Christopher Leveaux: I feel lucky that I didn’t have to do a lot of the complex dance fighting. (laughs) I basically just have to run around with a racquet. Most of my scenes consisted of singing OR fighting. (laughs)

One of the first days of shooting found you guys launching into one of the biggest and most complex musical numbers of the entire film. When you have something like that so early on in the shoot, is it hard to keep up that same level of energy throughout or was it like clearing a huge hurdle early on?

Christopher Leveaux: It’s not hard when you’re surrounded by people that you genuinely like working with and the environment is such a supportive one. Every day was like going to school, even the ones where you would be getting up at 6am and working through the night. This was a case where the material was fun, but it was also a lot of fun just being there. There was never an issue for me.

Sarah Swire: It probably also helps that Chris and I actually had some days off. (laughs) Ella Hunt really worked harder than the rest of us actors combined for this film. She was always in it, and always guiding whatever action was happening. Some of the rest of us were actually able to go for a hike at one point. (laughs) But overall, this was the best case scenario for a production of this size that takes that much dedication.

The soundtrack for Anna and the Apocalypse is something that I think will also live on for quite some time, and because it’s a musical it naturally lends itself well to other people trying to adapt to to the stage. What is it like for you as performers knowing that you guys are getting the first crack at this material?

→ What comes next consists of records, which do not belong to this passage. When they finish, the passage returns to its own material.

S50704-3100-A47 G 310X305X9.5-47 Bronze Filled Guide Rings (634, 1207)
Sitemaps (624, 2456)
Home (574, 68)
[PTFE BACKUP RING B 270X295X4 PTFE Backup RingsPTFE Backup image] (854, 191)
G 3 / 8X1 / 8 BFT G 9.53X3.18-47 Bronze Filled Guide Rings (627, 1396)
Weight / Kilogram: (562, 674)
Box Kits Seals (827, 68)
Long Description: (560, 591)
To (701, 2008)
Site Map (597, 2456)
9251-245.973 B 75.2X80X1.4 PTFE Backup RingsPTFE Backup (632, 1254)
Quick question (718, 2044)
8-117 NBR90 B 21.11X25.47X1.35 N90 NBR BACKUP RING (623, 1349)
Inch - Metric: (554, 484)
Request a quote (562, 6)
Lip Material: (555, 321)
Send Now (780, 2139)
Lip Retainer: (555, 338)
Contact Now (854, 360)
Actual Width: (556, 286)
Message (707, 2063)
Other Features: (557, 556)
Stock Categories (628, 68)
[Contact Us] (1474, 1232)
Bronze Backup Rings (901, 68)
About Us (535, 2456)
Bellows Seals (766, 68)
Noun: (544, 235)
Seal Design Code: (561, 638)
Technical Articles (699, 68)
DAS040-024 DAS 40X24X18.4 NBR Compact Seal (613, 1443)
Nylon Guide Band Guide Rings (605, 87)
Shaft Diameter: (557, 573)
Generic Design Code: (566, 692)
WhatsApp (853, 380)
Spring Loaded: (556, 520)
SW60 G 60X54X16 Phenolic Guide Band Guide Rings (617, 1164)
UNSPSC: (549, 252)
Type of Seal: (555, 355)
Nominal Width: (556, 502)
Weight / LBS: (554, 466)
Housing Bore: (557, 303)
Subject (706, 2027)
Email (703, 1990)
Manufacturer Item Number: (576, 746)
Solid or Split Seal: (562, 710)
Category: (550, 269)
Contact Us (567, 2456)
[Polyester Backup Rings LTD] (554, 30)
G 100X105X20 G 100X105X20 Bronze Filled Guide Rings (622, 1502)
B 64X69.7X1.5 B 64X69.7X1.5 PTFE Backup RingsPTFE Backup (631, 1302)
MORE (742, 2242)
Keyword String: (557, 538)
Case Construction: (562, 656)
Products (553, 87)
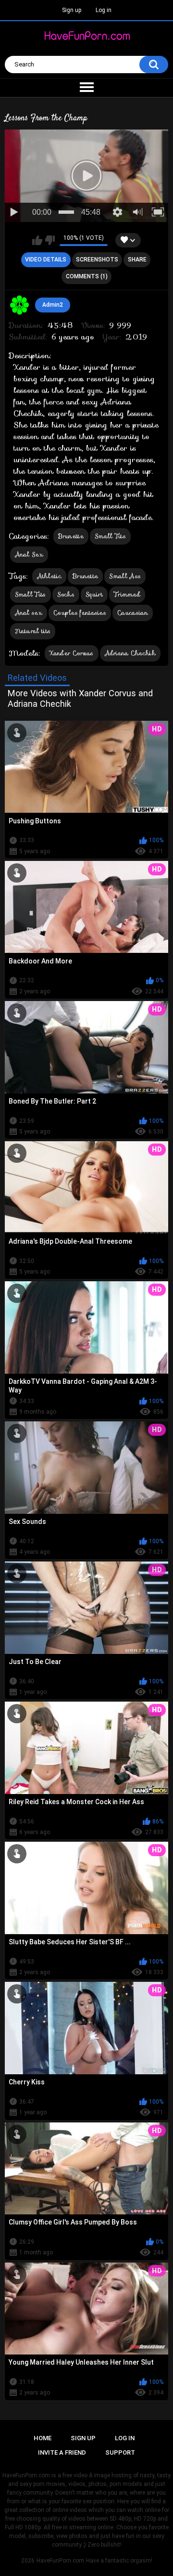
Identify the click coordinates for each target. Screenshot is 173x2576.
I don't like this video (50, 240)
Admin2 (52, 304)
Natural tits (33, 631)
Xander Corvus (71, 653)
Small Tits (110, 536)
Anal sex (28, 612)
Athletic (49, 576)
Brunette (71, 536)
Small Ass (125, 576)
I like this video (37, 240)
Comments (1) (87, 276)
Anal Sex (29, 554)
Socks (66, 594)
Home (42, 2438)
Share (137, 259)
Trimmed (127, 594)
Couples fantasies (79, 612)
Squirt (94, 594)
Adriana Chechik (130, 653)
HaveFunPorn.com (60, 2560)
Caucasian (132, 612)
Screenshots (97, 259)
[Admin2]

Sarah Swire: It’s funny that you bring that up, because we just did Elsie Fest in New York not that long ago, which is a really big deal when it comes to musical theatre and movies. And we all went there to perform some of the numbers from the film, and everyone was thinking “Oh, man! This is going to be so much fun!” And then when you get there it starts setting in that this thing is a big deal, and all these fans of musical theatre are there to see some of their favourite performers take the stage. And the world of musical theatre is very supportive and inclusive, but it’s also very critical. It had better be good. Chris and I both have musical theatre backgrounds, so I feel like we knew what we were in for when we went, and we clued in pretty early on what this would mean for all of us and for the material. We knew that New York performance had to be great, and that it would help that live on, and it went great!

Christopher Leveaux: It’s a total privilege to be the first people to work with material like this. Having done musical theatre and having grown up around it, I would listen to countless cast albums and dream about what it would be like to work at that level or sing some of those songs. I had always dreamed about being able to do something like that, and to be among the first people to sing these songs was absolutely fantastic.

Anna and the Apocalypse opens in select Canadian cities on Friday, December 7, 2018.